** PASSAGE TO READ **

___

Most go-to-market teams underperform their growth potential because they focus too heavily on team-level measures of success. They say Marketing is good at identifying and engaging buyers, Sales is good at working deals, and Customer Success is good at customer care and renewals. So, that’s what we will measure.
The fastest growing companies, however, think differently. They focus on cross-team processes and measures that create a seamless, authentic buyer journey in ways that lead to higher deal conversion rates, faster upsells and account expansion.
One go-to-market team that has effectively used cross-team processes and measures to grow faster is Zeel@Work, under the leadership of Ben Robinson, Senior Vice President of Sales. I had the opportunity to talk to Ben about this recently. Here are some key takeaways.
Ben’s Advice: Start with Aligned Messaging on Buyer Value
“I always find myself in these funny roles of needing to build a business-to-business revenue organization inside a company started with a consumer focus,” Ben told me. “To not get lost in the more established, consumer-focused part of the company, you have to be really good at getting B2B sales, marketing, and success teams executing as one integrated organization.”
Ben was talking with me from his home office by videoconference. There was a feeling of calm focus that pervaded Ben’s office environment. I could see the room had high ceilings and directly behind him was a ceiling to floor glass wall that looked out on a well-kept, beautiful garden.
Zeel helps its customers increase health and reduce stress with a range of health services from high-quality massages to yoga, mindfulness and assisted stretching. Customers include individual consumers as well as employees who receive a health benefit from a Zeel partner company. Ben leads the business-to-business group, called Zeel@Work, which delivers employee wellness services both in-person and online to its business customers.

___

** DATASET ENTRIES **

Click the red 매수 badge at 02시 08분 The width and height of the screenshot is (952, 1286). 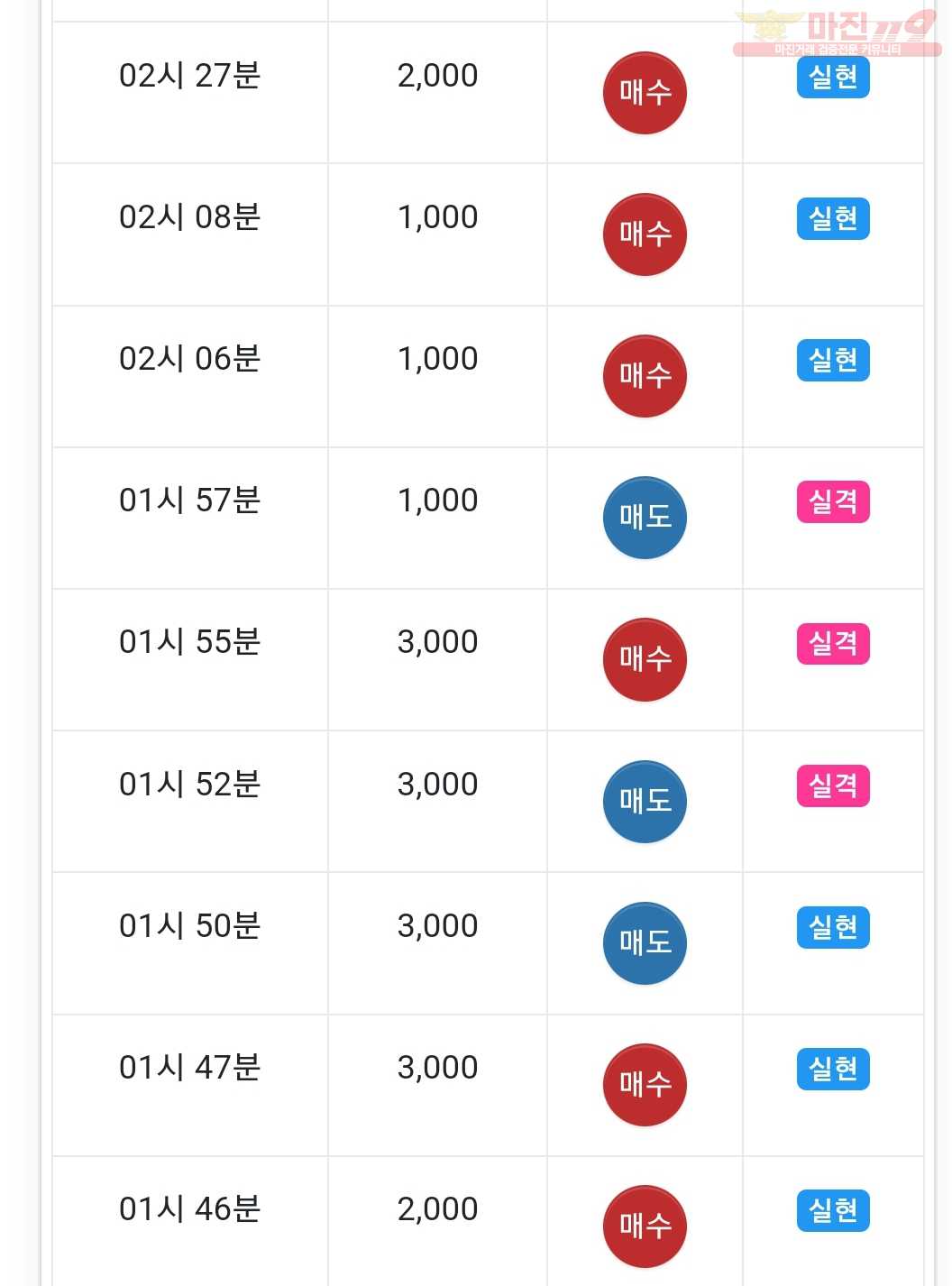(645, 234)
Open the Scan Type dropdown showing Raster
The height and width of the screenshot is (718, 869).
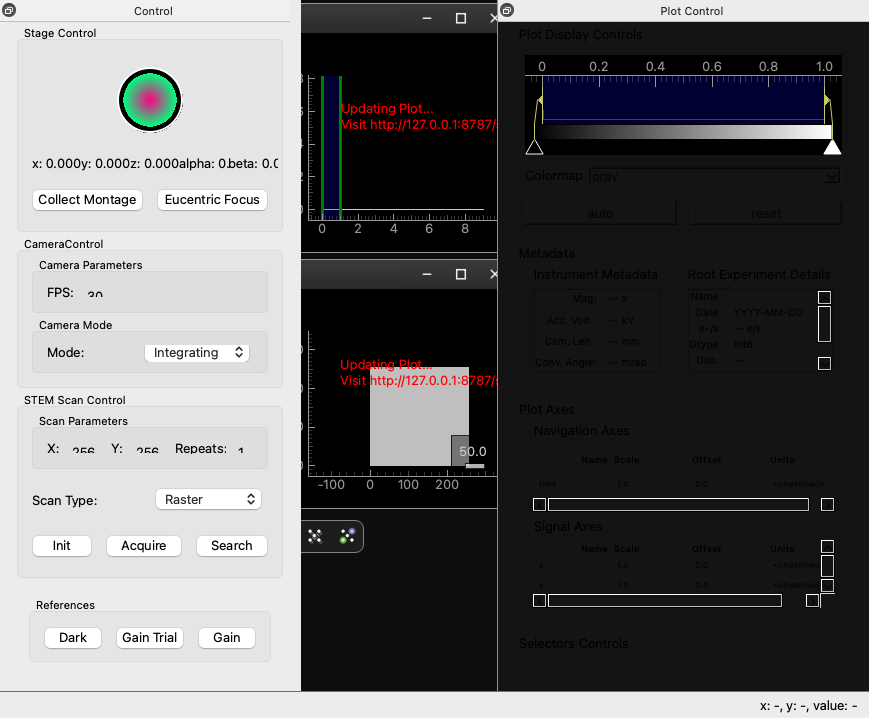click(x=208, y=499)

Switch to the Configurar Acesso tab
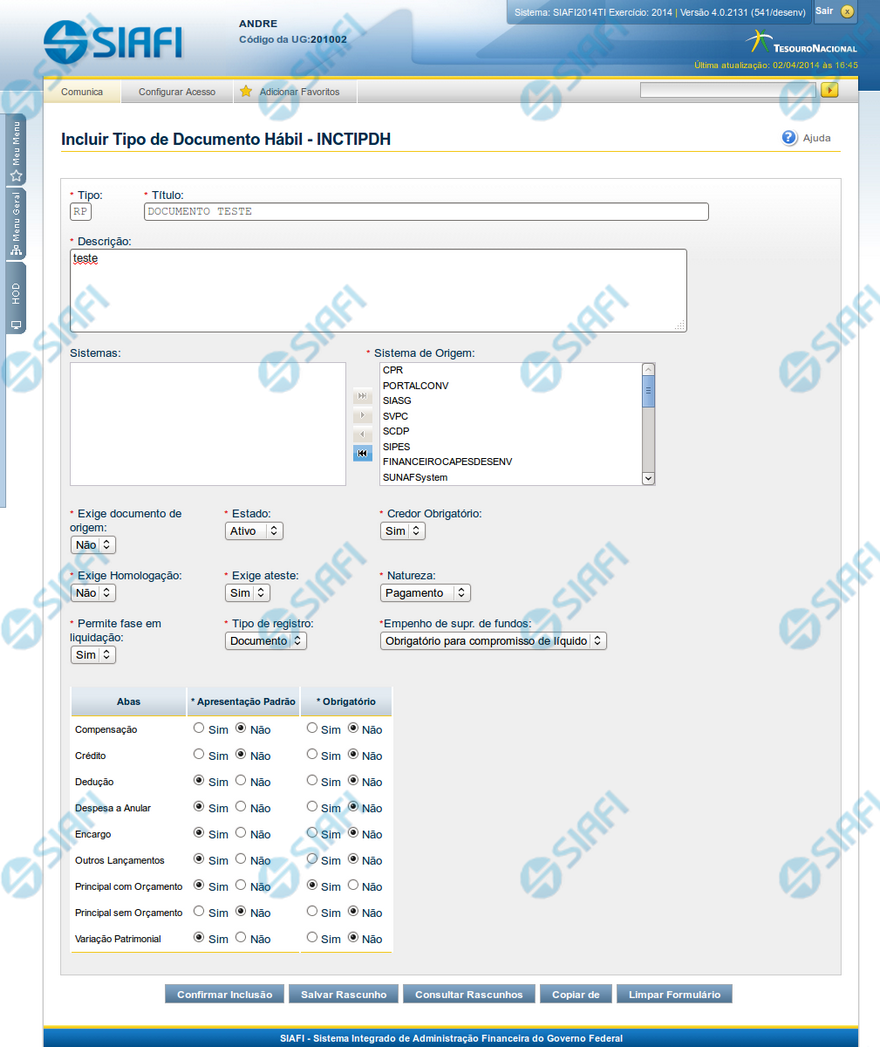point(177,92)
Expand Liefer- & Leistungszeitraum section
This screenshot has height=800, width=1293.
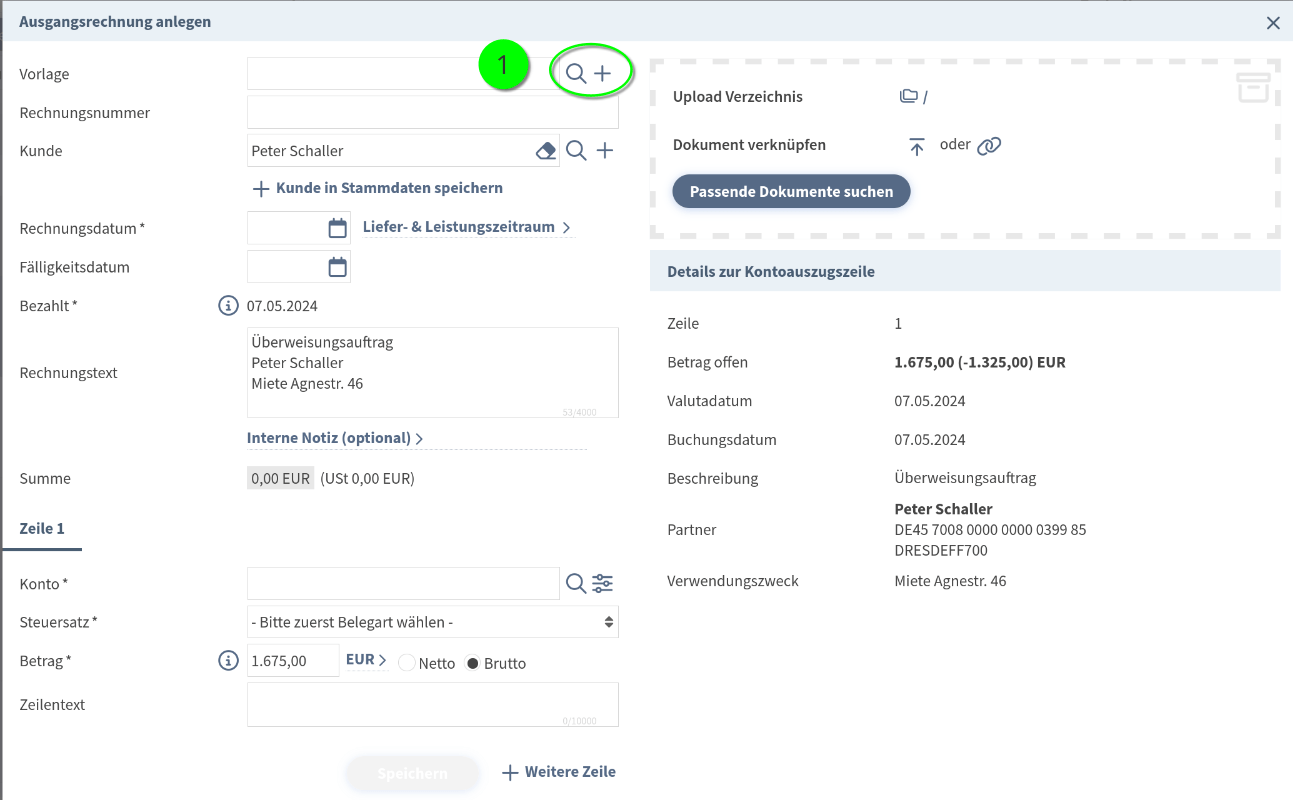466,227
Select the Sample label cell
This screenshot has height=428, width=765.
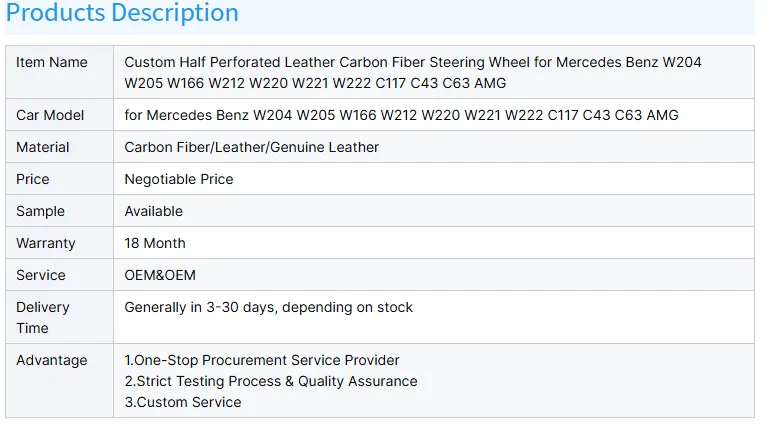41,211
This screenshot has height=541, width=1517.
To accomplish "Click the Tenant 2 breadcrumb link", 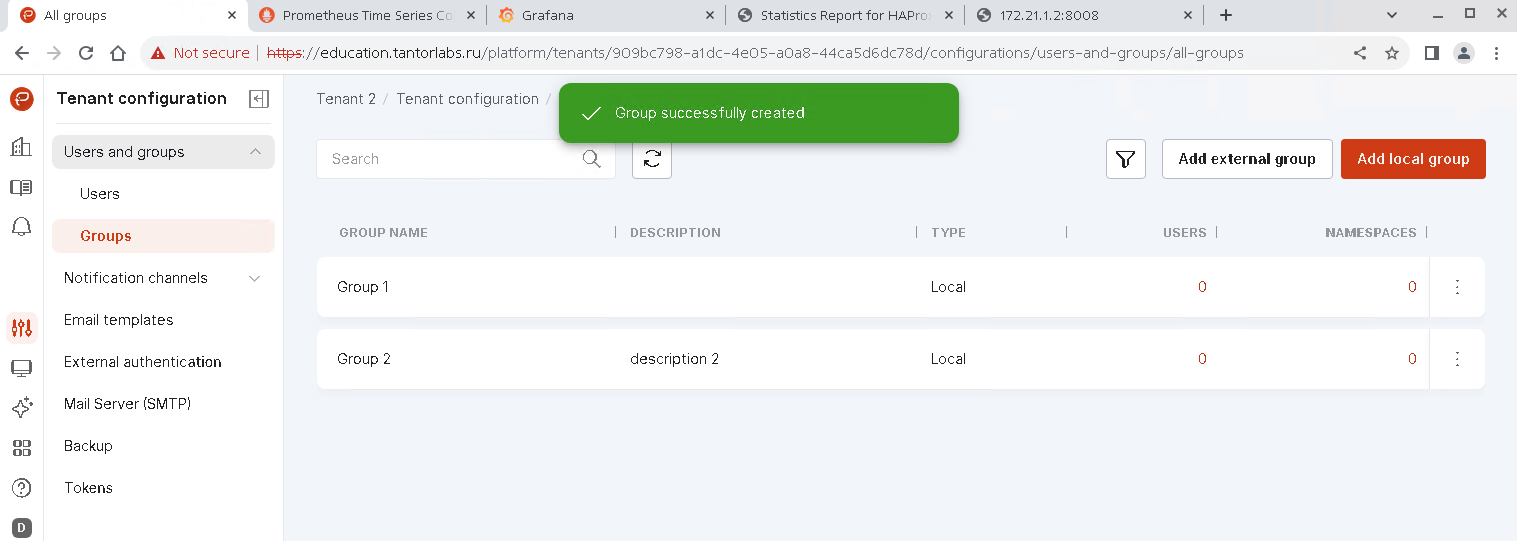I will pyautogui.click(x=346, y=99).
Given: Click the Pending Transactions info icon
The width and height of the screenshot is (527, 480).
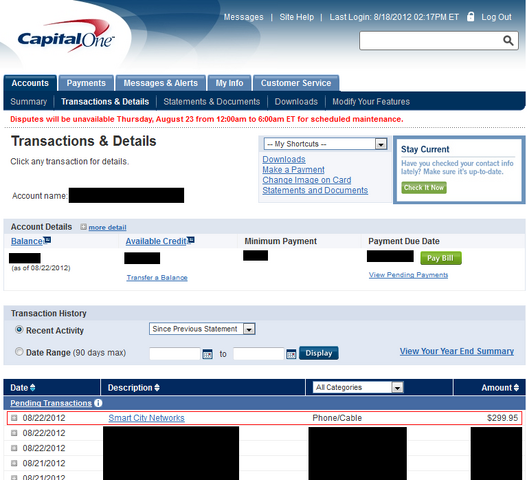Looking at the screenshot, I should (x=98, y=403).
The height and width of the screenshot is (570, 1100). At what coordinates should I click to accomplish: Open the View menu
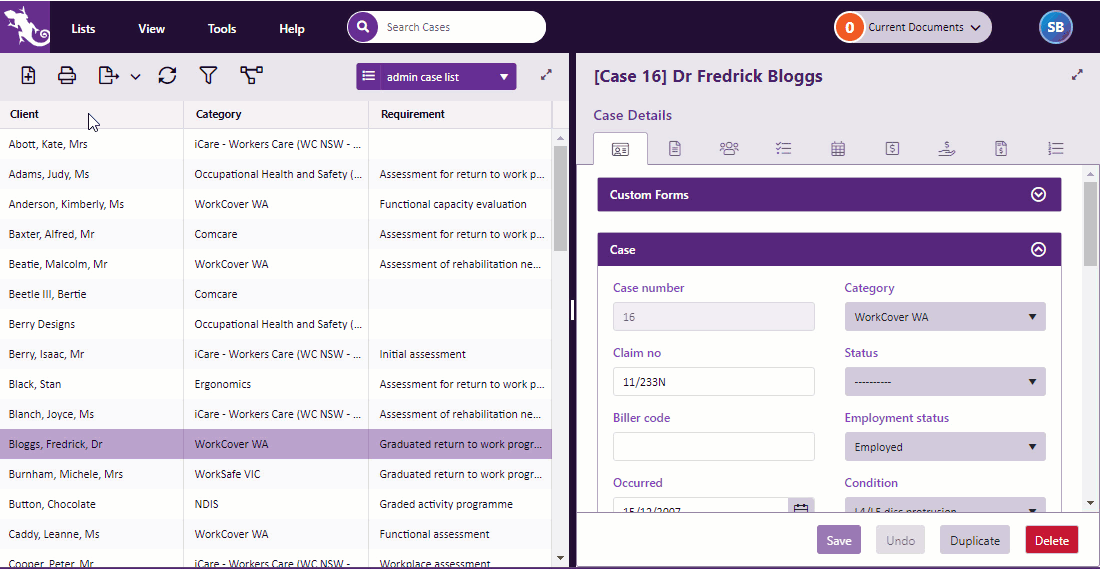pos(152,29)
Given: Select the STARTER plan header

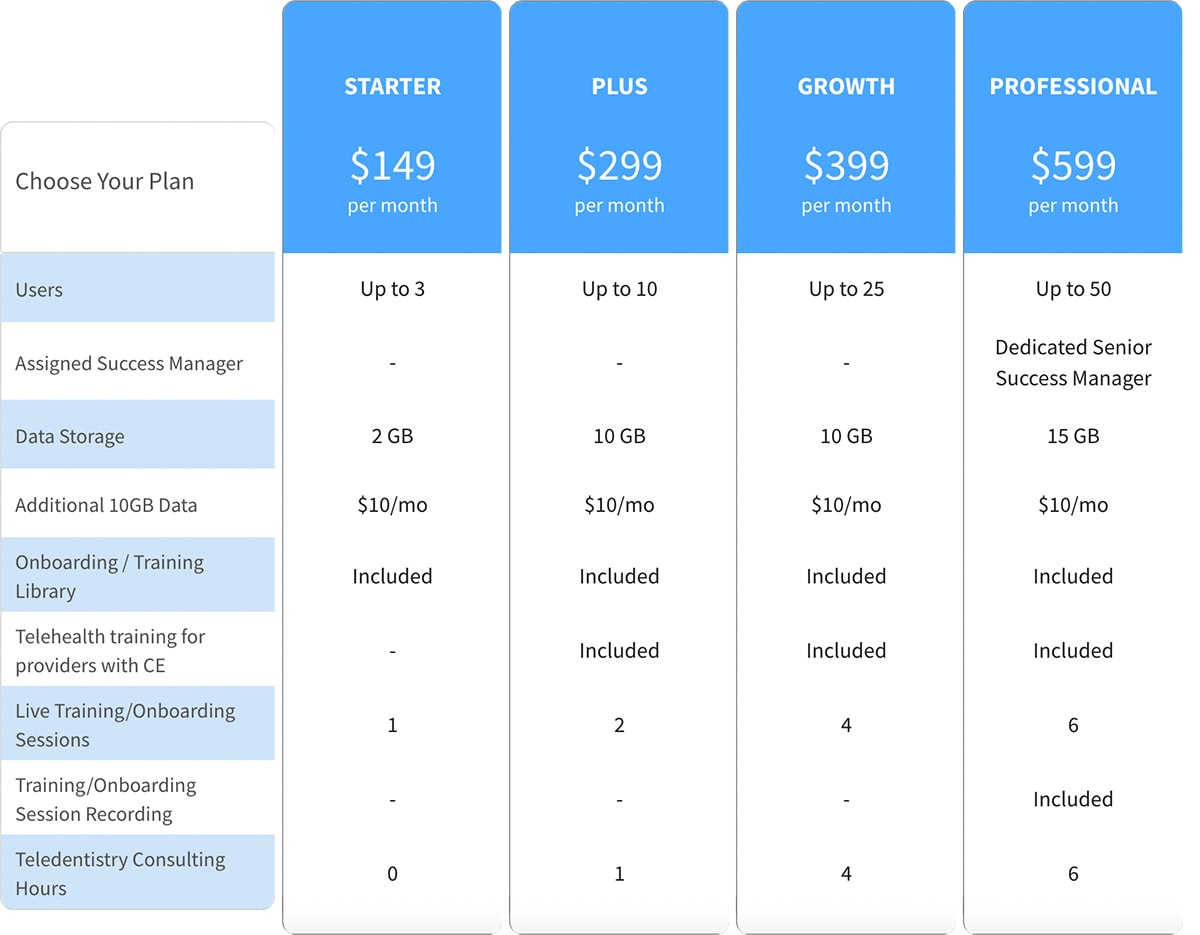Looking at the screenshot, I should 392,86.
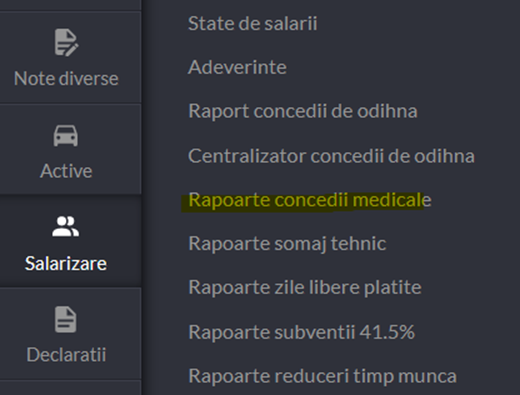Click the Note diverse document-pencil icon
The height and width of the screenshot is (395, 520).
point(66,42)

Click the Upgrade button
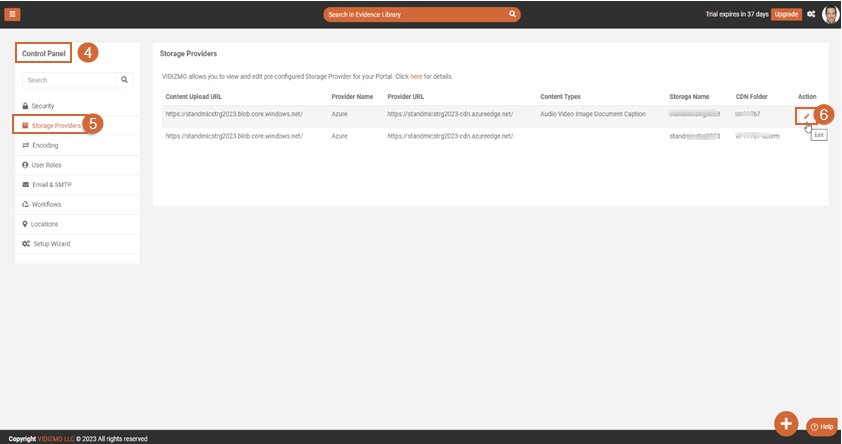point(786,15)
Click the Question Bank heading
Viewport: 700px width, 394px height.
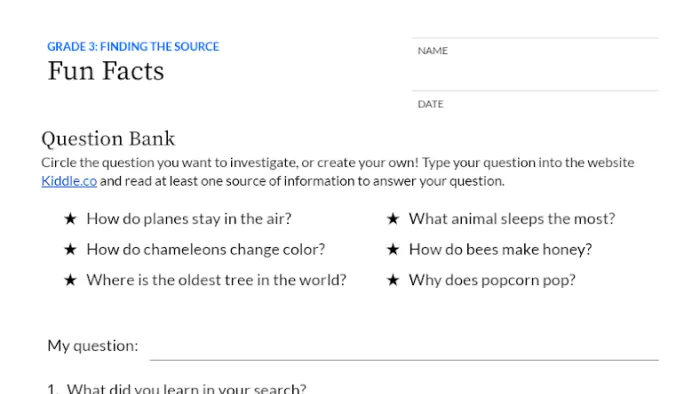point(108,139)
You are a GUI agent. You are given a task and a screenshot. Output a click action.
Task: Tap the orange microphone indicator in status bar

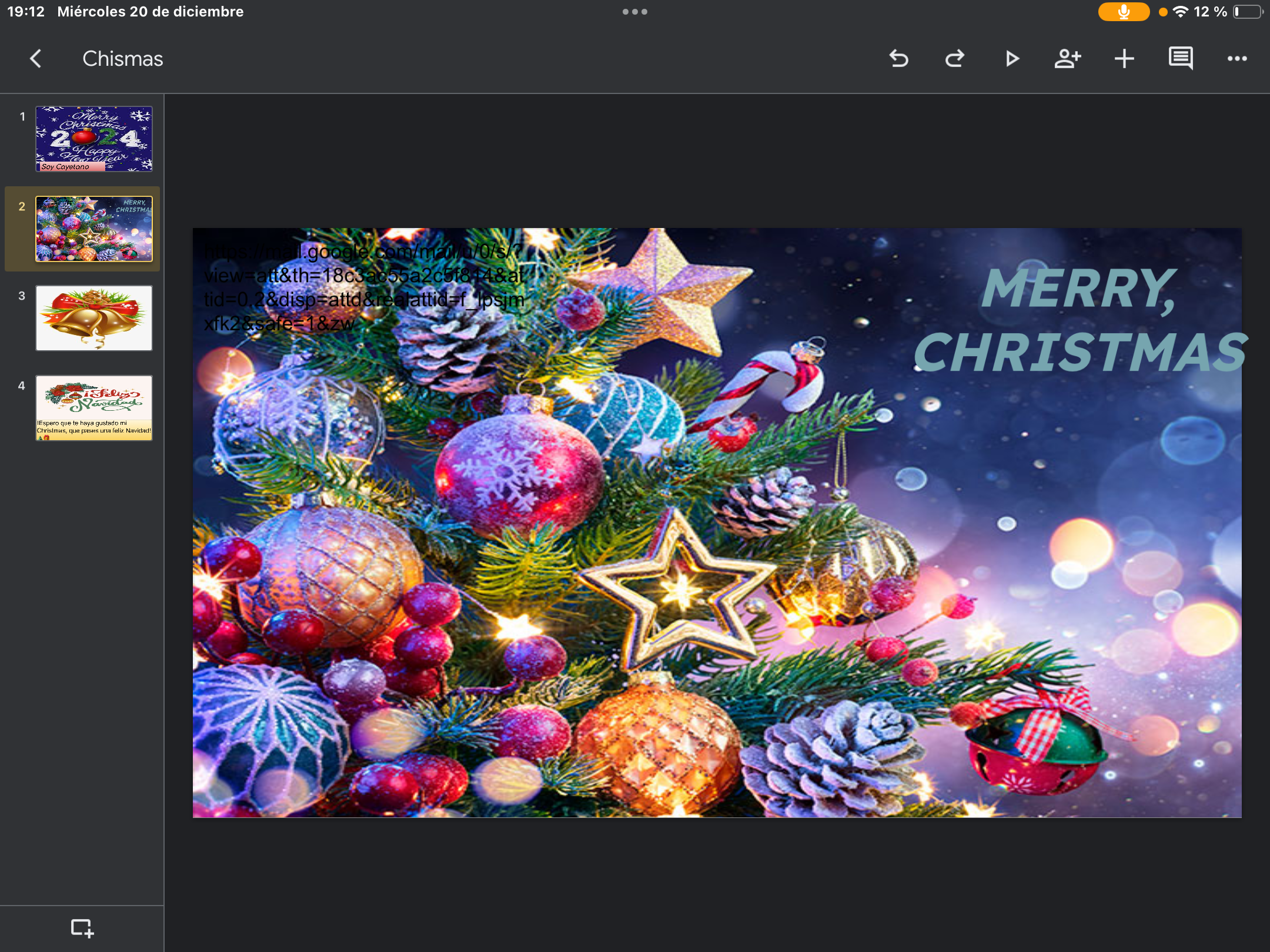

___

** TASKS TO CARRY OUT **
(A) Rewrite the go-to-market article starting at "The fastest growing" and ending at "and account expansion.", switching "buyer journey" to "customer journey".
(B) Resume the go-to-market article after its final sentence.
Nothing in the rows is needed here.

** FINAL RESULTS **
(A)
The fastest growing companies, however, think differently. They focus on cross-team processes and measures that create a seamless, authentic customer journey in ways that lead to higher deal conversion rates, faster upsells and account expansion.

(B)
“So, what is the biggest challenge?” I responded to Ben. “Is it getting the whole revenue organization synced up on content and messaging? Or is it having clear rules on buyer hand-offs, and creating aligned incentives?”
Ben sat back for a moment to consider the series of questions I had asked.
“Getting the whole go-to-market team synced up on the same approach to messaging buyer value is definitely the right first step,” Ben said. “It is critical to smooth the buyer hand-offs between Marketing, Sales, and Customer Success. For Zeel@Work this was pretty straightforward. Our B2B team uses the same messaging as our consumer team, which focuses on wellness as a path to a happier and healthier life. In our case, as we’re selling to corporate human resource buyers, we add on messaging about how increasing wellness decreases cost.”
Ben proceeded to share the B2B messaging version of a happier and healthier life. It focused on building talk tracks around well known research that employee stress costs US business $300 billion each year and that wellness programs can reduce healthcare costs by 86%.
Key Principle: Align Marketing and Sales Around Proven Buyer Profiles
“OK, and what about the hand-off points and incentives? That must be different from the consumer side of the business.” I said.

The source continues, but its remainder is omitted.